A law firm representing the family of Egypt’s late former president Mohamed Morsi concludes that the death of his youngest son, Abdullah, last year was caused by injection of a “lethal substance.”
"Information now disclosed appears to confirm that Abdullah was transported in his car a distance of more than 20 kilometers (12 miles) to a hospital after he took his last breath, as a result of having been injected with a lethal substance," said a statement by the London-based Guernica 37 International Justice Chambers.
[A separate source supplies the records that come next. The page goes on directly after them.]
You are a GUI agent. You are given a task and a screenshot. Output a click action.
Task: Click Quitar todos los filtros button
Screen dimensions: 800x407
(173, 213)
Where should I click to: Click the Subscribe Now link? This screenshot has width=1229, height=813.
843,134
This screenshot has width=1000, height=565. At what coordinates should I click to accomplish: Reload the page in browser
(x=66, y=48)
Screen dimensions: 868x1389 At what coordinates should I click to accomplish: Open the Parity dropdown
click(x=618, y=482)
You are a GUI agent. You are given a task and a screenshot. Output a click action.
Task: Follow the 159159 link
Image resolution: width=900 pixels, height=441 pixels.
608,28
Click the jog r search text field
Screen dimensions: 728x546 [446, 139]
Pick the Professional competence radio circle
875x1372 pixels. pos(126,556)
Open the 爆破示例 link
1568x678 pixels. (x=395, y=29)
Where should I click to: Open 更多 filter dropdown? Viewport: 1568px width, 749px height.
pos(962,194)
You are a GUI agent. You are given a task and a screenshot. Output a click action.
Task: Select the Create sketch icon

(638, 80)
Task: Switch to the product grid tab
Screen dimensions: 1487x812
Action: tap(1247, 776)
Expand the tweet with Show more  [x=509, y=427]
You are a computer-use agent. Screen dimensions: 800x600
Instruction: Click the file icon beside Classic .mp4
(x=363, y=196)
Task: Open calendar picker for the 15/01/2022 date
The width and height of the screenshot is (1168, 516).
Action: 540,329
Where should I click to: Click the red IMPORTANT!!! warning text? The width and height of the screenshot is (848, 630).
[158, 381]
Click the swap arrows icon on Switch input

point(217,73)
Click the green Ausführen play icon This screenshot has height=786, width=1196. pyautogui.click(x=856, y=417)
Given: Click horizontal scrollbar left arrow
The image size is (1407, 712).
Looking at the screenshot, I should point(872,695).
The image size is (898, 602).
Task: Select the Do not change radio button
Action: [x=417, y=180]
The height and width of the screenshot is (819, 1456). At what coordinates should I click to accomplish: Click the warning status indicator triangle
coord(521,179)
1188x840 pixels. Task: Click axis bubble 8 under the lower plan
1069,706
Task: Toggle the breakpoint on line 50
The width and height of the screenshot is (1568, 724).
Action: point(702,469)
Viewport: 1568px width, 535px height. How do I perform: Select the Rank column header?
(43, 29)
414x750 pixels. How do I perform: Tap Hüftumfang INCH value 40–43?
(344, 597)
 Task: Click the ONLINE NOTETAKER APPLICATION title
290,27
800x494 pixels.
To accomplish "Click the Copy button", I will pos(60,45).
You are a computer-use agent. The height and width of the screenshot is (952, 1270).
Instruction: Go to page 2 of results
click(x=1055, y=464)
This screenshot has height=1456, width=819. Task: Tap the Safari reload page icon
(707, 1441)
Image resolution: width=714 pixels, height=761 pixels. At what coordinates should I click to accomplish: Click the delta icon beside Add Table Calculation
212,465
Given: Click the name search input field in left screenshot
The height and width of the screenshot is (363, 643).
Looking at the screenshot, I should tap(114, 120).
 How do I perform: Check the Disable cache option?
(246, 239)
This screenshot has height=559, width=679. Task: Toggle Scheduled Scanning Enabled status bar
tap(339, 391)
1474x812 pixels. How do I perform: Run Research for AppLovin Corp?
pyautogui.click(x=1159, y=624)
“He was not transferred to nearby hospitals, intentionally, until after he had died,” added the statement cited by the Middle East Eye (MEE) news and opinion website.
The Egyptian government claimed the 25-year-old had died of a heart attack while driving.
The law firm said, "It is quite clear that certain elements of the state were aware of this fact that is only now coming to light."
Prior to his death, Abdullah had named several individuals, including current Interior Minister Mahmoud Tawfiq and Mohamed Shereen Fahmy, the judge who oversaw the Morsi's trial, as "accomplices" in the "assassination of the martyr, President Morsi."
The Egyptian leader died during a trial session at a court in the capital Cairo on June 18, 2019 after spending some six years behind bars, Egyptian authorities say.
Last month, the MEE quoted Morsi’s son Ahmed as saying that the ex-head of state and Abullah were both murdered in a state-sanctioned scheme.
Morsi became Egypt's first democratically elected president in 2012, one year after a popular uprising led to the ouster of strongman Hosni Mubarak and ended his 30-year rule.
He was deposed in July 2013 in a military coup led by Egypt's former army chief and current President Abdel Fattah el-Sisi, and was immediately arrested.
The coup was followed by a hugely deadly crackdown on members and supporters of the country’s Muslim Brotherhood, to which Morsi used to be affiliated.